Every line of the records below that holds the word "badge" belongs in the answer.

**EXTRACTED DATA**
= Beginning of Section =
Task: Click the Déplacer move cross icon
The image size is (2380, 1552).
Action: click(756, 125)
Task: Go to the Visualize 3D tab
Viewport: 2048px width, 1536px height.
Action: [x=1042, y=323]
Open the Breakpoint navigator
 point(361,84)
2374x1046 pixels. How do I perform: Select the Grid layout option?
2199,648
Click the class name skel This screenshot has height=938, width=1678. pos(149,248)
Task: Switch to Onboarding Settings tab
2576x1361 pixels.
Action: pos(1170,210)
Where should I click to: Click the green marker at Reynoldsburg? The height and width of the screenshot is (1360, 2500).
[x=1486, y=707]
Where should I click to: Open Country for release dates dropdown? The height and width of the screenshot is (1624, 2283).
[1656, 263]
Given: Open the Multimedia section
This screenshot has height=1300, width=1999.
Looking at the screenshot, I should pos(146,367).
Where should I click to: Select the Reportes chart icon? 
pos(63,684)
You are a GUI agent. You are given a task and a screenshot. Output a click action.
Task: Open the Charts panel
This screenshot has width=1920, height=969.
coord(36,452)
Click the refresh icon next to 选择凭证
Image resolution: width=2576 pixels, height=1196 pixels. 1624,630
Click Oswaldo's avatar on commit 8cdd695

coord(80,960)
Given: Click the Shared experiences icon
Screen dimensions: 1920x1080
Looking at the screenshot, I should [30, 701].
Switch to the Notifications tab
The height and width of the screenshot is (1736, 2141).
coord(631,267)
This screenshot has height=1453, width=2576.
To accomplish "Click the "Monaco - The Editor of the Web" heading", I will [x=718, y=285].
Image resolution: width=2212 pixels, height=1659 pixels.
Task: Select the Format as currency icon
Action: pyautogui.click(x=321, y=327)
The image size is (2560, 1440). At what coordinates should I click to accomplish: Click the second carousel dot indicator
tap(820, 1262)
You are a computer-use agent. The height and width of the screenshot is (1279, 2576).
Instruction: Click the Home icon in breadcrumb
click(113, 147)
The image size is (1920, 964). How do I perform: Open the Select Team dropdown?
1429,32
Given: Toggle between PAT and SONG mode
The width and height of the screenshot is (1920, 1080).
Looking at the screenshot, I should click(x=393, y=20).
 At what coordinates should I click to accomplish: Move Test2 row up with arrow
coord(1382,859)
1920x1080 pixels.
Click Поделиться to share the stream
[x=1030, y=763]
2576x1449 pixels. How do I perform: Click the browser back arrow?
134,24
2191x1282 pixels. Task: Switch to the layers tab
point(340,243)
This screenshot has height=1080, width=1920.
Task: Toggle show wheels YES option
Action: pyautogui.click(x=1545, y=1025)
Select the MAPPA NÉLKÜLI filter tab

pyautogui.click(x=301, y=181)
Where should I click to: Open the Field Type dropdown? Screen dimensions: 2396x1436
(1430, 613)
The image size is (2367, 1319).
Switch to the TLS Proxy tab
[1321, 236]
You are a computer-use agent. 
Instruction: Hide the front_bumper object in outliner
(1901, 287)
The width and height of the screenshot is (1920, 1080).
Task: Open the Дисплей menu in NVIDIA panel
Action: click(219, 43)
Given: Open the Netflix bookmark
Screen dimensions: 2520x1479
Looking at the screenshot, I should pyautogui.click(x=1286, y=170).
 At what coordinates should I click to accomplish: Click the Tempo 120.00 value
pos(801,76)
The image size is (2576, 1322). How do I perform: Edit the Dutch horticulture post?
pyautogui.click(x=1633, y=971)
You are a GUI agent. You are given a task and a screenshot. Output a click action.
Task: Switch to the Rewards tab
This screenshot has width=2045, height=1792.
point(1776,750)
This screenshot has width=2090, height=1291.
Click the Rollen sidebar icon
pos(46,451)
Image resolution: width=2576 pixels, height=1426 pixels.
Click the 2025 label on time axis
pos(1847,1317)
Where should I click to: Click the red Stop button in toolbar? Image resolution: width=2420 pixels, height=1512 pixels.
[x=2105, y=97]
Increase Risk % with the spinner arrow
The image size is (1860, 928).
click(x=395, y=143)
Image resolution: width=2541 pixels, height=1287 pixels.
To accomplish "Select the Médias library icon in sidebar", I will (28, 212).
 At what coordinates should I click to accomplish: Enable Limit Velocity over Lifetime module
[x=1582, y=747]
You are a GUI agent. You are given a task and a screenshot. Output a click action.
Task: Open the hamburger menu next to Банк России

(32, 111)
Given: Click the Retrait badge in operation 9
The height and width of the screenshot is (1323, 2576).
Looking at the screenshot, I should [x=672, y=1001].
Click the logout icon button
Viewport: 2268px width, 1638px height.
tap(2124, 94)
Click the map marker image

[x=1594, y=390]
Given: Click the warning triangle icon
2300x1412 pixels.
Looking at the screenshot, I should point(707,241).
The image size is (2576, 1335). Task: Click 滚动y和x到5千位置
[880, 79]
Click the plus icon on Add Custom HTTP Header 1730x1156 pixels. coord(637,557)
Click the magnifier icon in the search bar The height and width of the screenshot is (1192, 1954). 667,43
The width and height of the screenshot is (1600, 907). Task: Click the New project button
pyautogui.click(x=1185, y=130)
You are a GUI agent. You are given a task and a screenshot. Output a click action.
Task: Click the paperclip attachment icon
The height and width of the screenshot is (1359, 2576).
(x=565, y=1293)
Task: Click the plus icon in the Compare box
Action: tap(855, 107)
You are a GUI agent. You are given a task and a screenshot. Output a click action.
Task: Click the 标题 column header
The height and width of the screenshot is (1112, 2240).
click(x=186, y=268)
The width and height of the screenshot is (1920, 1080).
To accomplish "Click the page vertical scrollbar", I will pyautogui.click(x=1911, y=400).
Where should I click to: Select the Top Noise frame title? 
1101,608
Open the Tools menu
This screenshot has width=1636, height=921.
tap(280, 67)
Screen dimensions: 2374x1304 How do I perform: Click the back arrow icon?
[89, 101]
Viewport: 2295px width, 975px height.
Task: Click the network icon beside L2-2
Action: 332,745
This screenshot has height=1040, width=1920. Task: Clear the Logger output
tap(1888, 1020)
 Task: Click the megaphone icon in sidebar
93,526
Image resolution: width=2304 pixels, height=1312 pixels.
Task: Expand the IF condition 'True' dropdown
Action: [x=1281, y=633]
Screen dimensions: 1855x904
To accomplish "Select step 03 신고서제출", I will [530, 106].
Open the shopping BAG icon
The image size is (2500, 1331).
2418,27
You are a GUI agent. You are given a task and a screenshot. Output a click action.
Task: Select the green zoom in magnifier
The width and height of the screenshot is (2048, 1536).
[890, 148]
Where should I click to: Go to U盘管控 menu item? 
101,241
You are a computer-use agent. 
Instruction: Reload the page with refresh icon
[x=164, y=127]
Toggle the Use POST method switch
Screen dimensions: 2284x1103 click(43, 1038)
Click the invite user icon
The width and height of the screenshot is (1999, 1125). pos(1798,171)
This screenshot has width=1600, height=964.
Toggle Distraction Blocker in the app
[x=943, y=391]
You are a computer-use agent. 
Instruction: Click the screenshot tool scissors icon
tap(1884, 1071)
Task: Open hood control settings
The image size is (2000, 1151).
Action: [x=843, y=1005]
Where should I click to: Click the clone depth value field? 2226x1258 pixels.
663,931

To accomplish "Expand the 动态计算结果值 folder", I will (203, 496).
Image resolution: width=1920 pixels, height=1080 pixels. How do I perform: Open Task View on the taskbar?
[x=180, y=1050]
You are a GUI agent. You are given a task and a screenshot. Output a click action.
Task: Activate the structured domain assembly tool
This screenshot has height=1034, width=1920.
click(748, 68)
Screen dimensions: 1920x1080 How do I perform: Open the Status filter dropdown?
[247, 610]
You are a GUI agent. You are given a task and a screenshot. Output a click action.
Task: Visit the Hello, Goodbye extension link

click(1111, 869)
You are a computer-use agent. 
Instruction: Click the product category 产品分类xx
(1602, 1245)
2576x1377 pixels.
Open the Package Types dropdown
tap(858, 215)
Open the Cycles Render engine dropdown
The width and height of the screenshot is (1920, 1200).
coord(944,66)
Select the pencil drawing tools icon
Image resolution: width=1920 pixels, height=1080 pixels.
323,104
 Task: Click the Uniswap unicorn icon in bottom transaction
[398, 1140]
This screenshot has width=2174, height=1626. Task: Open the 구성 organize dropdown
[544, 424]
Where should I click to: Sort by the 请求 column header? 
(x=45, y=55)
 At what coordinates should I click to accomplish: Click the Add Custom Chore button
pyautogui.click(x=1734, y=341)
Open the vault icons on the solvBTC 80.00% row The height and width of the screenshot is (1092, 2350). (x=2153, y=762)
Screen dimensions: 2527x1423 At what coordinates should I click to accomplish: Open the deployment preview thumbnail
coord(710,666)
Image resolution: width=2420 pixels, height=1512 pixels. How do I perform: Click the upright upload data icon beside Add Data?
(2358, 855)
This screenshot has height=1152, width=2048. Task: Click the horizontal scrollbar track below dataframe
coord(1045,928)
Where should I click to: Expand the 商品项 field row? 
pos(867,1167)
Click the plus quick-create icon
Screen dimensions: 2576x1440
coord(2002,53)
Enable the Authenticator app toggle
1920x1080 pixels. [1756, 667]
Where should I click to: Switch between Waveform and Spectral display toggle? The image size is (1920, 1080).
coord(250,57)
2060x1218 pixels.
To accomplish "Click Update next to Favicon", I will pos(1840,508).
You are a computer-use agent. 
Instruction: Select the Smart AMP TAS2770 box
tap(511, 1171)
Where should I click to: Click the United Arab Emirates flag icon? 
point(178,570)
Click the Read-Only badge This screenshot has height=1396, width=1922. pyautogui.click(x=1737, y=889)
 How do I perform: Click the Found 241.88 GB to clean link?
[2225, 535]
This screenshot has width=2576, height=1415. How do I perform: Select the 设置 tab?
= End of Section =
**SOLUTION BELOW**
Given: Click the Retrait badge in operation 9
Click the Read-Only badge This screenshot has height=1396, width=1922. pyautogui.click(x=1737, y=889)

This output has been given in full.